The “preconnect” asks the browser to connect to another domain in advance before the browser discovers that domain on its own. Because text is so crucial to a web site, here Google is saying, “Hey browser, I’m going to need to load fonts from these external servers and you won’t discover it until later, so I’m letting you know ahead of time to connect now.”

Super Tip: Make sure that you are only calling the font weights and styles that will actually be used. I’ve seen many sites that call extra fonts that are never used in the CSS and this leads to unnecessary downloads.



Serve Fonts Locally

Even with the updated performance code from Google Fonts and with using preconnect, the browser still has to make a connection to another server in order to download your fonts.

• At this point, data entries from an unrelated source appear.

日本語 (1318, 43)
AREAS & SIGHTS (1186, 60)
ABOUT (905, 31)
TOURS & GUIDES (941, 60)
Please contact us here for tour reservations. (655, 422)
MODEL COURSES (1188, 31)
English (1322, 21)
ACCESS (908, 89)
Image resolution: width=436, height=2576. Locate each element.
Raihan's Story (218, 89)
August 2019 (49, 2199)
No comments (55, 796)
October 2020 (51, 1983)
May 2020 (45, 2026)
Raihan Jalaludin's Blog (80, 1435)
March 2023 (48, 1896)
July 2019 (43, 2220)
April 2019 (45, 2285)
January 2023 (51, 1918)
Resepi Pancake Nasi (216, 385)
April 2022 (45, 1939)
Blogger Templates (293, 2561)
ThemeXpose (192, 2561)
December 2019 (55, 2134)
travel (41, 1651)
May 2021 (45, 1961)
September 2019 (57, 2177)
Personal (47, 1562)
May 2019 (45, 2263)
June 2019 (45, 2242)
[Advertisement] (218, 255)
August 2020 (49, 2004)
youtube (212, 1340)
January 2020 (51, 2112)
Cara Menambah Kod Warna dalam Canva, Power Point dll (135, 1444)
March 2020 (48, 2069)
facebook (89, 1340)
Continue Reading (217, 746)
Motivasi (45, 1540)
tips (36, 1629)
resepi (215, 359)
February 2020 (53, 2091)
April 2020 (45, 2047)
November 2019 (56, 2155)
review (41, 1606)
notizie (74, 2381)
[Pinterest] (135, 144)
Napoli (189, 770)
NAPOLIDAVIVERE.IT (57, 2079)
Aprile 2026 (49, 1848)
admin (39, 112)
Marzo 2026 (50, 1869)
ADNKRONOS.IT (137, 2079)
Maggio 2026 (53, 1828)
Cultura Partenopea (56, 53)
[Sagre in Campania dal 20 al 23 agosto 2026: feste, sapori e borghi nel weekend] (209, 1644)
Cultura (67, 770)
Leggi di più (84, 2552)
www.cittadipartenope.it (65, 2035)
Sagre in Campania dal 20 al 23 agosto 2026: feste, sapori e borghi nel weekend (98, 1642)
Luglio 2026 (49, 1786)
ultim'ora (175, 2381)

The new strategy is to load fonts locally instead because you’ll probably see better performance staying on the same server.

Years ago the advantage of linking to Google Fonts was that if other sites also used the same fonts as your site, you could take advantage of browser caching. If users visited another site using the same Google Fonts as yours, when they visited your site afterwards they wouldn’t need to download the font files again. This benefit went away with Chrome cache partitioning.

The way fonts are called locally via CSS has always been a bit cumbersome to me. There was always the question of how many different font files you needed in order to maximize browser compatibility. When Internet Explorer had greater support, this could result in 500 kB of pure font files. Thankfully nowadays, you should be safe with supplying only woff and woff2. Unfortunately Google Fonts only provides you with ttf, so these need to be converted.



Use Google Webfonts Helper

The most convenient way to set up Google Fonts locally is using Google Webfonts Helper to generate the CSS for you, but don’t forget to add font-display: swap. Also be sure to check your fonts are loading correctly; I had an issue with the “Inter” font that is a known issue in the Github repository.

Update: The Google Webfonts Helper Heroku website is down as of 09/17/2021. Hopefully this comes back online, but if not, proceed manually.



Convert Google Fonts Manually

You can download all the font files in a zip file directly from Google Fonts. But now you must convert the ttf files to both woff and woff2. There are many free online converters and here’s one I tested to make sure it matched the Google Font.

Once you’ve downloaded the files, create a folder in your directory to store the woff/woff2 files, and then call them in your CSS like so (make sure the font styles, url and file names match your specific setup):

@font-face {
   font-family: 'Roboto';
   font-style: normal;
   font-weight: 400;
   font-display: swap;
   src: local(''),
        url('../fonts/Roboto-Regular.woff2') format('woff2'), /* Chrome 26+, Opera 23+, Firefox 39+ */
        url('../fonts/Roboto-Regular.woff') format('woff'); /* Chrome 6+, Firefox 3.6+, IE 9+, Safari 5.1+ */
}

body {
   font-family: 'Roboto', sans-serif;
} 



Conclusion

This will be a minor improvement to overall performance, but the changes are relatively simple compared to other web performance strategies. Since text content is so crucial I believe it’s worthwhile to make these updates and I hope you are able to make improvements to your sites.